Protezione personale

  • È stato raccomandato di usare:

    • Repellenti cutanei

    • Abiti a maniche lunghe e pantaloni lunghi nelle ore serali

    • Zanzariere a finestre e porte

  • Si ricorda che il virus non si trasmette da persona a persona, se non in rari casi legati a trasfusioni, trapianti o gravidanza


🔬 Il virus e i rischi

Cos’è il West Nile

  • Un arbovirus trasmesso principalmente da zanzare del genere Culex, che prelevano il virus da uccelli infetti

Sintomi principali

  • 80–85% dei casi rimane asintomatico

  • Il resto manifesta una forma simil-influenzale: febbre, mal di testa, nausea, sintomi gastrointestinali

  • In meno dell’1% dei contagi, specialmente in anziani o immunodepressi, può svilupparsi una forma neuroinvasiva (meningoencefalite, paralisi flaccida) che può essere grave o letale

Cicli di incubazione e decorso

  • Il periodo d’incubazione varia da 2 a 15 giorni

  • Nelle forme più gravi si osserva spesso un decorso bifasico: prima una febbre acuta, poi possibile evoluzione neurologica


🗺️ Situazione nazionale

  • In tutta Italia al 23 luglio risultano 32 casi confermati:

    • 21 nel Lazio, tutti nella provincia di Latina

    • Altri casi in Piemonte, Veneto, Emilia‑Romagna, Campania

  • Il quadro nazionale include 2 decessi (uno nel Lazio e uno in Piemonte) e un caso scoperto tra i donatori di sangue

  • L’Italia continua a monitorare la diffusione del virus anche attraverso la sorveglianza sugli animali e sui vettori in aree sensibili


✔️ Consigli alla cittadinanza

  1. Utilizzare repellenti cutanei efficaci, soprattutto di sera e di notte

  2. Indossare abiti protettivi quando si è all’aperto dopo il tramonto

  3. Installare zanzariere o reti nelle abitazioni

  4. Favorire la bonifica di ristagni d’acqua e scarti nei giardini

  5. Prestare attenzione ai sintomi e consultare un medico se compaiono febbre persistente, cefalea elevata o sintomi neurologici

  6. Essere prudenti con donazioni di sangue e trapianti provenienti da zone a rischio


🧭 Conclusione

L’aumento rapido dei casi di West Nile nella provincia di Latina impone una reazione rapida e coordinata.
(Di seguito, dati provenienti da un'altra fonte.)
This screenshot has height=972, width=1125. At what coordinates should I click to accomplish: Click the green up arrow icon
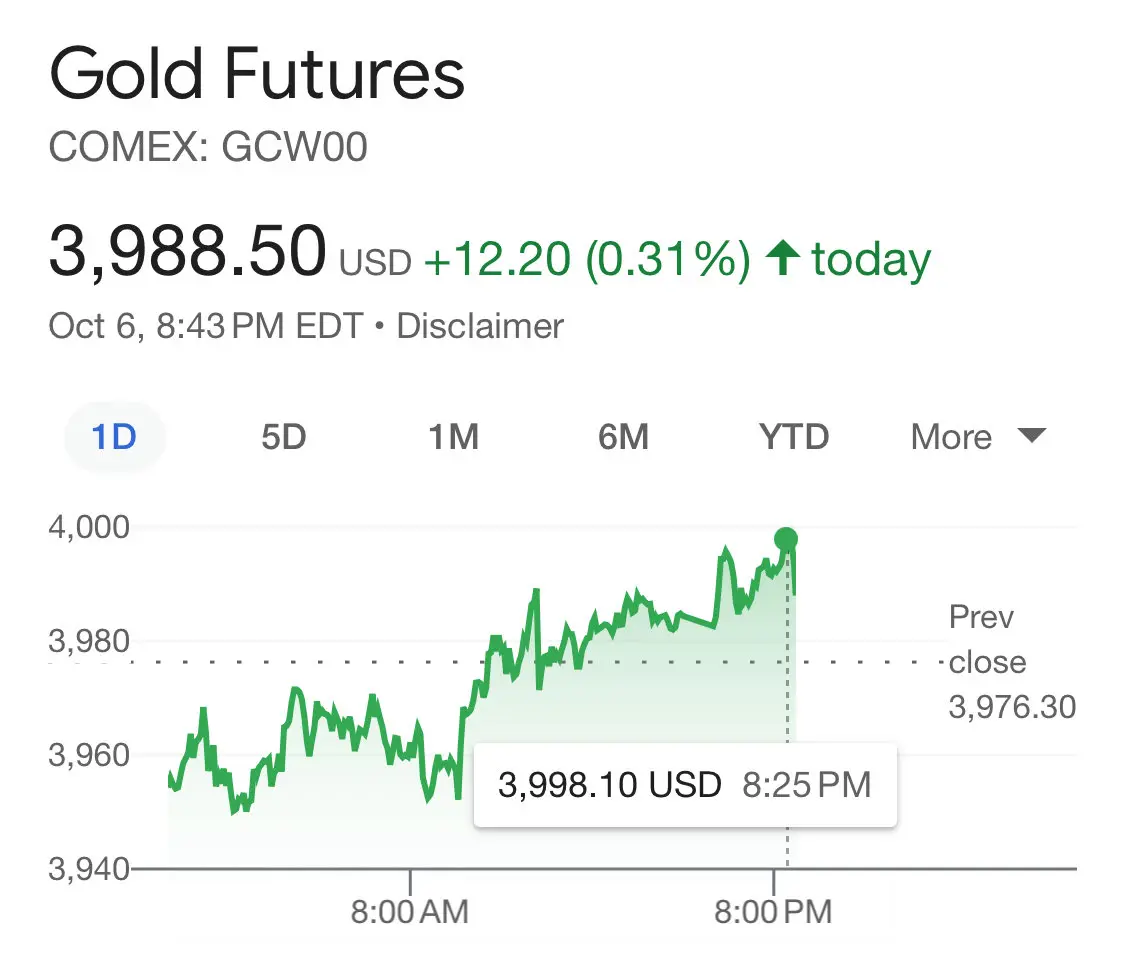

Le autorità sanitarie hanno attivato misure di sorveglianza attiva, azioni ambientali e sensibilizzazione della popolazione. La prevenzione individuale resta al centro della strategia: repellenti, abiti protettivi e zanzariere possono ridurre significativamente il rischio.

➡️ È fondamentale rimanere informati attraverso i bollettini ufficiali dei servizi sanitari regionali e seguire le indicazioni per proteggere sé stessi e i più vulnerabili.